EXERCISE DESCRIPTION → Turn the records below into a Markdown table with the columns Row and Line, giving each line its own row with its number and leaving out any blank lines.

Start

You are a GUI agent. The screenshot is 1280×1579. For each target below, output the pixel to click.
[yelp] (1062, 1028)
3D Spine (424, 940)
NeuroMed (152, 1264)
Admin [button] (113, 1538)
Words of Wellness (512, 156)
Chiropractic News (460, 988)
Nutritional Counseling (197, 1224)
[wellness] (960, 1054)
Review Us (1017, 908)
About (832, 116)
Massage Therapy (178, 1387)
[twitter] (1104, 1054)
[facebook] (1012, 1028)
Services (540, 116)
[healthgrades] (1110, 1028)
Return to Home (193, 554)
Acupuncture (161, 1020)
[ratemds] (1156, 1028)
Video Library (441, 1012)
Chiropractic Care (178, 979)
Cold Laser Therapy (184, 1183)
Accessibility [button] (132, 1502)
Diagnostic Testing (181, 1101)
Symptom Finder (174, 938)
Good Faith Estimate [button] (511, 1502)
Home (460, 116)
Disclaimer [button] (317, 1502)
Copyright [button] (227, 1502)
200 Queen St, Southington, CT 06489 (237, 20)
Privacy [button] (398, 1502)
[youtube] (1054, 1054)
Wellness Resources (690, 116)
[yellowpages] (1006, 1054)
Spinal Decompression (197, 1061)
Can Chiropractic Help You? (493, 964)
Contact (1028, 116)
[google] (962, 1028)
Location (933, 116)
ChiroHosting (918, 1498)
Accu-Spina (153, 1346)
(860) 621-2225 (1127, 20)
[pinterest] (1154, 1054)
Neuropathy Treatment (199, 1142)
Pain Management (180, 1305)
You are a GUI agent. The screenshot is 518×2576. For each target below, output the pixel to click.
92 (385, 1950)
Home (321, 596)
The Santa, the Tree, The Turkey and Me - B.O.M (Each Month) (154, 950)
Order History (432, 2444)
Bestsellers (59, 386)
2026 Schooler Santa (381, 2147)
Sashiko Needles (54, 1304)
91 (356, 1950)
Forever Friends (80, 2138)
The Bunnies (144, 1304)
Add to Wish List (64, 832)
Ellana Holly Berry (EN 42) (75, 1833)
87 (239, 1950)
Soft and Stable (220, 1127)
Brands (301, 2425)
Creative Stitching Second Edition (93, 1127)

End

ANSWER TO THIS EXERCISE →
| Row | Line |
|---|---|
| 1 | You are a GUI agent. The screenshot is 1280×1579. For each target below, output the pixel to click. |
| 2 | [yelp] (1062, 1028) |
| 3 | 3D Spine (424, 940) |
| 4 | NeuroMed (152, 1264) |
| 5 | Admin [button] (113, 1538) |
| 6 | Words of Wellness (512, 156) |
| 7 | Chiropractic News (460, 988) |
| 8 | Nutritional Counseling (197, 1224) |
| 9 | [wellness] (960, 1054) |
| 10 | Review Us (1017, 908) |
| 11 | About (832, 116) |
| 12 | Massage Therapy (178, 1387) |
| 13 | [twitter] (1104, 1054) |
| 14 | [facebook] (1012, 1028) |
| 15 | Services (540, 116) |
| 16 | [healthgrades] (1110, 1028) |
| 17 | Return to Home (193, 554) |
| 18 | Acupuncture (161, 1020) |
| 19 | [ratemds] (1156, 1028) |
| 20 | Video Library (441, 1012) |
| 21 | Chiropractic Care (178, 979) |
| 22 | Cold Laser Therapy (184, 1183) |
| 23 | Accessibility [button] (132, 1502) |
| 24 | Diagnostic Testing (181, 1101) |
| 25 | Symptom Finder (174, 938) |
| 26 | Good Faith Estimate [button] (511, 1502) |
| 27 | Home (460, 116) |
| 28 | Disclaimer [button] (317, 1502) |
| 29 | Copyright [button] (227, 1502) |
| 30 | 200 Queen St, Southington, CT 06489 (237, 20) |
| 31 | Privacy [button] (398, 1502) |
| 32 | [youtube] (1054, 1054) |
| 33 | Wellness Resources (690, 116) |
| 34 | [yellowpages] (1006, 1054) |
| 35 | Spinal Decompression (197, 1061) |
| 36 | Can Chiropractic Help You? (493, 964) |
| 37 | Contact (1028, 116) |
| 38 | [google] (962, 1028) |
| 39 | Location (933, 116) |
| 40 | ChiroHosting (918, 1498) |
| 41 | Accu-Spina (153, 1346) |
| 42 | (860) 621-2225 (1127, 20) |
| 43 | [pinterest] (1154, 1054) |
| 44 | Neuropathy Treatment (199, 1142) |
| 45 | Pain Management (180, 1305) |
| 46 | You are a GUI agent. The screenshot is 518×2576. For each target below, output the pixel to click. |
| 47 | 92 (385, 1950) |
| 48 | Home (321, 596) |
| 49 | The Santa, the Tree, The Turkey and Me - B.O.M (Each Month) (154, 950) |
| 50 | Order History (432, 2444) |
| 51 | Bestsellers (59, 386) |
| 52 | 2026 Schooler Santa (381, 2147) |
| 53 | Sashiko Needles (54, 1304) |
| 54 | 91 (356, 1950) |
| 55 | Forever Friends (80, 2138) |
| 56 | The Bunnies (144, 1304) |
| 57 | Add to Wish List (64, 832) |
| 58 | Ellana Holly Berry (EN 42) (75, 1833) |
| 59 | 87 (239, 1950) |
| 60 | Soft and Stable (220, 1127) |
| 61 | Brands (301, 2425) |
| 62 | Creative Stitching Second Edition (93, 1127) |